Cramer’s comments came before word that OPEC, Russia, and other non-OPEC oil producers are meeting this weekend in Abu Dhabi to talk about the slide in oil prices and what they collectively plan to do about it.

The turnaround in investor sentiment has been jaw-dropping. As recently as September, investors were taking long positions in crude oil futures, expecting them to reach $100 a barrel. Secretary of State Mike Pompeo helped goose those expectations by announcing that the Iranian sanctions being put in place in early November would really bite that country’s economy by removing hundreds of thousands of barrels of their oil from the world market.

Days later the State Department reconsidered and issued waivers to eight countries, allowing them to continue to purchase oil from Iran after all. That effectively cut the legs out from under those investors, who immediately reversed their positions, driving oil into a bear market.
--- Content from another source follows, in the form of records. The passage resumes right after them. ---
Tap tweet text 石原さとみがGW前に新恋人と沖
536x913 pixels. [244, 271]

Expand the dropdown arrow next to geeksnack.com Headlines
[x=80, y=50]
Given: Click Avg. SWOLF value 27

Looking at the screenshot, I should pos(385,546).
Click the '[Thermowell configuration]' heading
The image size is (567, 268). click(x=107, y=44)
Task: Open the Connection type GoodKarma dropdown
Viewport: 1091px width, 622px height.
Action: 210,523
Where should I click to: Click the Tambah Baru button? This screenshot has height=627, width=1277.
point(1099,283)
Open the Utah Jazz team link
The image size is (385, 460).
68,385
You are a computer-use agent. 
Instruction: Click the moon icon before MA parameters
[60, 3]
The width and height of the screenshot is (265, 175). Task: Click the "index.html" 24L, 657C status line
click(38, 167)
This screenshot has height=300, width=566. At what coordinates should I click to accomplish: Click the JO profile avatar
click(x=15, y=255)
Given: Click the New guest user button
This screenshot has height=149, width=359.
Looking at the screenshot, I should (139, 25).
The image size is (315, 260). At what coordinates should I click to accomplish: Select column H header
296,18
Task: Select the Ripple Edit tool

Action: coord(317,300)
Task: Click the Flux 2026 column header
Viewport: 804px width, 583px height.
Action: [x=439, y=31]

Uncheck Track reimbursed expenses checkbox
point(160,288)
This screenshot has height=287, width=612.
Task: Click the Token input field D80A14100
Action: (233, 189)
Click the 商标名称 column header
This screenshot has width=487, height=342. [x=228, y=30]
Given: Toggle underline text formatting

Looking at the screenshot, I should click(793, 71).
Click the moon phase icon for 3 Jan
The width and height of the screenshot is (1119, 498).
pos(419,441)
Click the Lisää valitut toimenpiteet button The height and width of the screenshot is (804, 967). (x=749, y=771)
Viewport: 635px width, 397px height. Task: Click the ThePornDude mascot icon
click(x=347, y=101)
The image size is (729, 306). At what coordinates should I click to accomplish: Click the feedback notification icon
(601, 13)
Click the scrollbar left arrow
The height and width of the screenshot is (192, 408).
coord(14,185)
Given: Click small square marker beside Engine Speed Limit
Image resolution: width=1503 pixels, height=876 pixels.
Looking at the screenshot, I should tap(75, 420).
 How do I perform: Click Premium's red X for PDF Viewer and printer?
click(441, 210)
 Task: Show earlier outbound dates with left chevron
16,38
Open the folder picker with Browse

But there are many factors that Cramer omitted from his prediction. The United States is indeed “pumping like mad,” having just hit production levels that make our country the largest oil producer in the world, ahead of Saudi Arabia and Russia for the first time. And those levels are going to increase substantially into the new year, according to the Energy Information Administration. The agency just shortened its timeframe for when it expects U.S. production to hit 12 million barrels a day from the third quarter of 2019 to the second quarter.

And Cramer appears to be correct about the potential decrease in the demand for crude oil as the world economy is showing evidence of slowing. Vitol Group, the world’s largest oil trader, revised downwards its demand forecast for the balance of 2018 and into 2019. Instead of world demand for crude oil increasing by 1.7 million barrels a day next year, it now estimates global demand dropping by 1.3 million bpd, an enormous decline by historical standards.

Cramer didn’t mention the possibility of some sort of agreement that Donald Trump and China’s communist President Xi might cobble together when they meet later on this month in Buenos Aires. And he didn’t mention that, barring any sort of substantive agreement, U.S. tariffs on existing Chinese exports will jump from 10 percent to 25 percent. And if that doesn’t bring the communists to the negotiating table, Trump has another card to play: putting tariffs on the remaining $250 billion of Chinese imports that have remained free of those earlier sanctions.

Neil Beverage, an oil analyst at Sanford Bernstein, said that “there are fears that China is about to become embroiled in a trade war with the U.S. which could push China into the biggest [economic] slowdown since the financial crisis and cripple [its] oil demand.”

Cramer didn’t reflect on what is happening in the U.S. oil patch, namely that U.S. oil producers are oblivious to world events and are producing as much oil and natural gas as they can as long as they can do so profitably. With breakeven points well below current oil prices, even at levels that are now 20-percent lower than they were a month ago, they will continue on their current tear. This makes the weekend emergency meeting in Abu Dhabi less and less relevant. If the cartel and its “non-cartel” members agree to cut production, crude oil prices will rebound, providing American producers additional incentive. If the cartel doesn’t agree, and oil prices decline further, American producers will happily continue to produce at record levels.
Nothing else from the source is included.